**Exercise details**
For the records below, print the lines from the line with "The image size is (982, 661)." through the line with "Task: Click the slash before the name field" exactly as written; include both end lines and exclude the rest.

:: Given information ::

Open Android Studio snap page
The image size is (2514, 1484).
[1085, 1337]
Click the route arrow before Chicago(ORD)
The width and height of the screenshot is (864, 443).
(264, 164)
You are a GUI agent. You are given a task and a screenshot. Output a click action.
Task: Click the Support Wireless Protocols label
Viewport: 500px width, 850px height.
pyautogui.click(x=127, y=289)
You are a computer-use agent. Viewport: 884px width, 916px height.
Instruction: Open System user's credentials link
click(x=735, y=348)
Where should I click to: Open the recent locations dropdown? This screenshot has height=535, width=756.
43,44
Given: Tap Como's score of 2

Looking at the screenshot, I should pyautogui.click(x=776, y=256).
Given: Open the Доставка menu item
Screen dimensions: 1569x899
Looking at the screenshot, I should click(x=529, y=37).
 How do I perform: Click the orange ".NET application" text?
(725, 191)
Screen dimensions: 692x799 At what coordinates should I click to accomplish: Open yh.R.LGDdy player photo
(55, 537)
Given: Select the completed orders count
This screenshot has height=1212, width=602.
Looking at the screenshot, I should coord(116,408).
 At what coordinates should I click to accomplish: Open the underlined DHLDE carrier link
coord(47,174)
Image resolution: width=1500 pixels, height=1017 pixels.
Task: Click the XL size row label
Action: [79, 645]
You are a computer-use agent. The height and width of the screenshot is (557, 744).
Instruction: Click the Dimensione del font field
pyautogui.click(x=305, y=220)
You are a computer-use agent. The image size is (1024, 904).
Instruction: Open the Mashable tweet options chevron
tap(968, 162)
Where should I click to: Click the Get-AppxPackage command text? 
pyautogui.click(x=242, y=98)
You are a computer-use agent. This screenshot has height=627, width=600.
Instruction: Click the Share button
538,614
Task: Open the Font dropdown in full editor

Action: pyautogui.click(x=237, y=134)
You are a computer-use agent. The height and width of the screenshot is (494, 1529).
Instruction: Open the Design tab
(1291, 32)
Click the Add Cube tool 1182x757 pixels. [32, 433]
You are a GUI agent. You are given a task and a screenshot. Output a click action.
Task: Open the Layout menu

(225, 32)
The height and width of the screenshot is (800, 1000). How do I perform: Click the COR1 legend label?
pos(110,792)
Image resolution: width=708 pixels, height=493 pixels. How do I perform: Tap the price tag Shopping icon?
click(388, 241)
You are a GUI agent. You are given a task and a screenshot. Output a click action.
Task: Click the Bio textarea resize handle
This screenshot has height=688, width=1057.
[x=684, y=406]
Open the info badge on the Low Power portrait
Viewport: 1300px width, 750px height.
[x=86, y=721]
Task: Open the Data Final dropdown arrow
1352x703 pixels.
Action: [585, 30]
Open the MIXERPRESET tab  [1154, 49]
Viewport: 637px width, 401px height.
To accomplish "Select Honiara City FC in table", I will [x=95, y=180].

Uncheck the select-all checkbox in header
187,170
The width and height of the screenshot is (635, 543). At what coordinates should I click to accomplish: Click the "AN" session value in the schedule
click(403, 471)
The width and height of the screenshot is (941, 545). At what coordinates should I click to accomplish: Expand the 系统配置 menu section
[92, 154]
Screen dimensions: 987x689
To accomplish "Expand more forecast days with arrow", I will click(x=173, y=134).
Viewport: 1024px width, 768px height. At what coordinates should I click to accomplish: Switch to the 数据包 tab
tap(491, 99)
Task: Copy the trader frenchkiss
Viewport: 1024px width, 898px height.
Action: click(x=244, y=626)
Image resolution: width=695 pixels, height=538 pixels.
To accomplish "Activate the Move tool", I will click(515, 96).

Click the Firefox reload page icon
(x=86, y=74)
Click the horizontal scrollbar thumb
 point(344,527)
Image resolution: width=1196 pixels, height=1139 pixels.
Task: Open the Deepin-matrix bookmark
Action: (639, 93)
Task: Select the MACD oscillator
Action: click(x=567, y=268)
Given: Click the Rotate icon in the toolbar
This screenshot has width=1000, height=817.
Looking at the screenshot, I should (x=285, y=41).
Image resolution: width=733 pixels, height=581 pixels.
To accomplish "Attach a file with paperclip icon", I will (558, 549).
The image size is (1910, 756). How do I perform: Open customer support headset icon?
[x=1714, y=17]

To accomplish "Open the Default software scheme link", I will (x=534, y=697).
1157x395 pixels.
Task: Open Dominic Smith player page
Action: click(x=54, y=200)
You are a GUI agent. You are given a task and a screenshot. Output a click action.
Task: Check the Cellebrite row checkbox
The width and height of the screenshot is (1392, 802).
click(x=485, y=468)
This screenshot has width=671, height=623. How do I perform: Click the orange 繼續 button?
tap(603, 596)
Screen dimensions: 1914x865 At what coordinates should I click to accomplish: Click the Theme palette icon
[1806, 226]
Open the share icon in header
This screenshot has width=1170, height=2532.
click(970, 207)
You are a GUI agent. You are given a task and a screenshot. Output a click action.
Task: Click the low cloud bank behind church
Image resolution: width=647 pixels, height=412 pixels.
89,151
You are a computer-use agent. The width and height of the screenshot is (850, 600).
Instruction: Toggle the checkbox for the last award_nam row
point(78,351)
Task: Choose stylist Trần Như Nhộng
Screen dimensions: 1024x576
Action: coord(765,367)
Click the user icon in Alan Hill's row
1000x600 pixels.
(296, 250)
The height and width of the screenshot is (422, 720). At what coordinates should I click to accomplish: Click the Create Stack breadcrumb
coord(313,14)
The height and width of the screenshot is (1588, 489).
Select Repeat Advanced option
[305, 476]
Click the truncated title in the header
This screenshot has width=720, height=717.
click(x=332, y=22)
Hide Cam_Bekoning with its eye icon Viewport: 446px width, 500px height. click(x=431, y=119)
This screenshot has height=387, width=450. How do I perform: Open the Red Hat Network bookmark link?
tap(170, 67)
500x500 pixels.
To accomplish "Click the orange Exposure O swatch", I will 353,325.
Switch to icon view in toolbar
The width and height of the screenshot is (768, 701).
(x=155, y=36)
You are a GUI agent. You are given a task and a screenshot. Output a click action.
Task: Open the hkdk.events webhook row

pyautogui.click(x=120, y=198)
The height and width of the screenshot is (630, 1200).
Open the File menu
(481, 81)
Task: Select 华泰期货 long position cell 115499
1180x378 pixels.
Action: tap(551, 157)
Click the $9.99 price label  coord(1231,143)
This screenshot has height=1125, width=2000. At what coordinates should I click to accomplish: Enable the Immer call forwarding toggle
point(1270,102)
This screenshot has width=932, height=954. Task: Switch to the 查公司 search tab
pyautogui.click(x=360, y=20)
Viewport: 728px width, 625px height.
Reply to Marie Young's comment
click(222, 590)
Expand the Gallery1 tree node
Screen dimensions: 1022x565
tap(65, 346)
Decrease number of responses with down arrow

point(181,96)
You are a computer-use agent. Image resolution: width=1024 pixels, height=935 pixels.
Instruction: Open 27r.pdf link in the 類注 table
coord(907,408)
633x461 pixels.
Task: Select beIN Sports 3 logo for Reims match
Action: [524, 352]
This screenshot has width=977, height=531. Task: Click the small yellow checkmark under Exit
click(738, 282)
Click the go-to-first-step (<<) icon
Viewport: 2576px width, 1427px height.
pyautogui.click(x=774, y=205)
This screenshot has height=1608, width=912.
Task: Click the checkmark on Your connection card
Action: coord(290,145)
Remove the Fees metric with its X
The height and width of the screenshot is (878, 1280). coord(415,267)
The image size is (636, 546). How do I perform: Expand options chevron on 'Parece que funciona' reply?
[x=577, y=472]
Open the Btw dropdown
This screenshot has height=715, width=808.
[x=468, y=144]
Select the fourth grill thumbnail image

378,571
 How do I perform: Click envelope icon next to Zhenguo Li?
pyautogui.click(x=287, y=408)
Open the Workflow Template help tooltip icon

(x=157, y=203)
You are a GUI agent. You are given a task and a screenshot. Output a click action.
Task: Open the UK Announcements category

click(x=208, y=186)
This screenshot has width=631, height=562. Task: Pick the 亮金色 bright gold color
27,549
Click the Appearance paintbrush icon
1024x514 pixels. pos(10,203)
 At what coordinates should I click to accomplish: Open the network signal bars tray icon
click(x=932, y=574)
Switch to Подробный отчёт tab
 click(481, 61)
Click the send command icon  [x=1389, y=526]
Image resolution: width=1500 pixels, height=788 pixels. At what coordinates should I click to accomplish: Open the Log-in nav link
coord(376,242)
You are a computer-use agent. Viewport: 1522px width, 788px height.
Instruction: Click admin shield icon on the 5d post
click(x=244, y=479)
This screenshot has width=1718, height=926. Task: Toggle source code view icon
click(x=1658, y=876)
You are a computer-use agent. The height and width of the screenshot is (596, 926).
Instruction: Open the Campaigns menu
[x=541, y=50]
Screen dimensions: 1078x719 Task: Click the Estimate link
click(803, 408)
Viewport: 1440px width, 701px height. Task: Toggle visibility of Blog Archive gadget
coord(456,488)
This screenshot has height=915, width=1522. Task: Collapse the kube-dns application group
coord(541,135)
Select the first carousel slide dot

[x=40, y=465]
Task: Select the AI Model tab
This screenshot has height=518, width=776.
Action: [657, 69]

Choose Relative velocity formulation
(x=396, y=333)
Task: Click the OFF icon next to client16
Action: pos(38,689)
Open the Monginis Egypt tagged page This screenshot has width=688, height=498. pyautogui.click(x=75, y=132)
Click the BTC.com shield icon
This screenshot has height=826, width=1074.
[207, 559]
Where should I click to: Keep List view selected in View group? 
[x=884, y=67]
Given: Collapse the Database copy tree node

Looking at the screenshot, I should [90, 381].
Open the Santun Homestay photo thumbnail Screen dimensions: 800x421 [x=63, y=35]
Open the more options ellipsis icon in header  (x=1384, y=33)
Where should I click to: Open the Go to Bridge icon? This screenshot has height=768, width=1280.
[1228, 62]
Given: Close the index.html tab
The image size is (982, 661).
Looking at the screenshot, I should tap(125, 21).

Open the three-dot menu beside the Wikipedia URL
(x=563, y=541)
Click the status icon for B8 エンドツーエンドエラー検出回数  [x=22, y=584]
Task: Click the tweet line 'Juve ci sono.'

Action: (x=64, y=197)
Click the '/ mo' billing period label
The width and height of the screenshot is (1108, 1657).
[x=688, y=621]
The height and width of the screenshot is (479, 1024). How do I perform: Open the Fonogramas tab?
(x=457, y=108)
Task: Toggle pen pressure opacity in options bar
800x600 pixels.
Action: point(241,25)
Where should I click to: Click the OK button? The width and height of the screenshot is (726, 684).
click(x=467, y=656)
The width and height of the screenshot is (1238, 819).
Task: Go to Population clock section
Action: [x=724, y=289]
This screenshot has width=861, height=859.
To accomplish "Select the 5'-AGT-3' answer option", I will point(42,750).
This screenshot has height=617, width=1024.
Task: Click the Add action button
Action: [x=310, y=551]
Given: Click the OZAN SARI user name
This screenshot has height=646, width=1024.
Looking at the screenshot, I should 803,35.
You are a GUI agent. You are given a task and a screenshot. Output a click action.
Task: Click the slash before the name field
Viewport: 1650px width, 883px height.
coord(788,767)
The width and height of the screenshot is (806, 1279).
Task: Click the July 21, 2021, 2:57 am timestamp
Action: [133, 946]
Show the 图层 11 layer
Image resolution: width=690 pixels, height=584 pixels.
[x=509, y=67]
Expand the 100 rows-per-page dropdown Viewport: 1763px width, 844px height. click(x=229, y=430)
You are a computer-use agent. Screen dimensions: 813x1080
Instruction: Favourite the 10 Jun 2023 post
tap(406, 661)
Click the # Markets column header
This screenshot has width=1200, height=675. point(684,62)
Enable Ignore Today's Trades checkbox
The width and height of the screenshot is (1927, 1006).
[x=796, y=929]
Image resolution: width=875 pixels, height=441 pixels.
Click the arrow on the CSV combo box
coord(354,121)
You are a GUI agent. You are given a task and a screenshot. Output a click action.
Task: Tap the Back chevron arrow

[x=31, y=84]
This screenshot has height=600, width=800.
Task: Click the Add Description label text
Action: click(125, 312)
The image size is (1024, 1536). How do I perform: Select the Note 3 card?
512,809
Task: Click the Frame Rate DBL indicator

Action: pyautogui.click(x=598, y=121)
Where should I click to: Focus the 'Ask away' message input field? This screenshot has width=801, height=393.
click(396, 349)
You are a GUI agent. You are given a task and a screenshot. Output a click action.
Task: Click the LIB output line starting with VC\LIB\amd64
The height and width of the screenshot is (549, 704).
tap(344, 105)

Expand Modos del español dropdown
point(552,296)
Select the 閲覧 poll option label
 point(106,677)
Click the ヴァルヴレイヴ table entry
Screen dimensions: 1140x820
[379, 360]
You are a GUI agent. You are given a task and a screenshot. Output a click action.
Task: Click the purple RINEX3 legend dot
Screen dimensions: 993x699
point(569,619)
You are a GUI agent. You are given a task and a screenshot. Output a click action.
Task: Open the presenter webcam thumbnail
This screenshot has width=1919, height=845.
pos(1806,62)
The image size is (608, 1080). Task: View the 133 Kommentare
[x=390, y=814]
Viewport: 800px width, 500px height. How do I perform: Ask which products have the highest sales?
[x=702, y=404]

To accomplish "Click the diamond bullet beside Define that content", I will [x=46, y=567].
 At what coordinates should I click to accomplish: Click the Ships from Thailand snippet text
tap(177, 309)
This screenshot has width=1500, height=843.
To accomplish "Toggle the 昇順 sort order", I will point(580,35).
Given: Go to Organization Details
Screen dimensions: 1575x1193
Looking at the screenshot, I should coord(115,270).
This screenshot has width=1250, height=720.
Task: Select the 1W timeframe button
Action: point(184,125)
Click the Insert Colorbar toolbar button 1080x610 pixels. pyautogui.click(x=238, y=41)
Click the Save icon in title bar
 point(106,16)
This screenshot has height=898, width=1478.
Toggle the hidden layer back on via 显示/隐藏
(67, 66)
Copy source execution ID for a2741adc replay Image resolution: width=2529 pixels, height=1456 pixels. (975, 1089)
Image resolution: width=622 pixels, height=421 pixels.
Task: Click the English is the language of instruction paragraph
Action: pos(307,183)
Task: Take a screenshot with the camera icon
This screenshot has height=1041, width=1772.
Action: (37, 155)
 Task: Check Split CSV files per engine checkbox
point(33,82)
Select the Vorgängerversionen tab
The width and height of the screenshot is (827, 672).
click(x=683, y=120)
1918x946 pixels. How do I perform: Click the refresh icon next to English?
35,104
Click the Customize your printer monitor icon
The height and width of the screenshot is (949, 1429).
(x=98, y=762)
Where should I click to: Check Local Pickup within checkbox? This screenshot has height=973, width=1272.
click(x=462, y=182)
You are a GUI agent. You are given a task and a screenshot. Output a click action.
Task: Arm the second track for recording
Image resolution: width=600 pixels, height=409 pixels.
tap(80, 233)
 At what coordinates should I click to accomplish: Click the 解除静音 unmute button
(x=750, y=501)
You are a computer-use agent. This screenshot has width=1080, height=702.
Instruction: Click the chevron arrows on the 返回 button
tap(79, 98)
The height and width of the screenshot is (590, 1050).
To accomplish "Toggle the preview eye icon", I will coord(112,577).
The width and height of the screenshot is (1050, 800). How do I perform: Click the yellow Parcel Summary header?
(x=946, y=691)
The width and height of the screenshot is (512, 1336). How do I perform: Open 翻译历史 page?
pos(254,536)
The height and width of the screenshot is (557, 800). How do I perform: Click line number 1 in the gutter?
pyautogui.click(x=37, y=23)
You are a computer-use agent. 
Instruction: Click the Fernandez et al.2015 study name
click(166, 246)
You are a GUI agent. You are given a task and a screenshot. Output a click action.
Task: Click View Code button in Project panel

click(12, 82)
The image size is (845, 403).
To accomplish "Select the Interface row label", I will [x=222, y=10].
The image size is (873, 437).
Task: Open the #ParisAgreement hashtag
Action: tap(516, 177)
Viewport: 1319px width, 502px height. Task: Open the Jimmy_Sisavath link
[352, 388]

:::

**Problem solution**
The image size is (982, 661).
Looking at the screenshot, I should tap(125, 21).

Open the three-dot menu beside the Wikipedia URL
(x=563, y=541)
Click the status icon for B8 エンドツーエンドエラー検出回数  [x=22, y=584]
Task: Click the tweet line 'Juve ci sono.'

Action: (x=64, y=197)
Click the '/ mo' billing period label
The width and height of the screenshot is (1108, 1657).
[x=688, y=621]
The height and width of the screenshot is (479, 1024). How do I perform: Open the Fonogramas tab?
(x=457, y=108)
Task: Toggle pen pressure opacity in options bar
800x600 pixels.
Action: point(241,25)
Where should I click to: Click the OK button? The width and height of the screenshot is (726, 684).
click(x=467, y=656)
The width and height of the screenshot is (1238, 819).
Task: Go to Population clock section
Action: [x=724, y=289]
This screenshot has width=861, height=859.
To accomplish "Select the 5'-AGT-3' answer option", I will point(42,750).
This screenshot has height=617, width=1024.
Task: Click the Add action button
Action: [x=310, y=551]
Given: Click the OZAN SARI user name
This screenshot has height=646, width=1024.
Looking at the screenshot, I should 803,35.
You are a GUI agent. You are given a task and a screenshot. Output a click action.
Task: Click the slash before the name field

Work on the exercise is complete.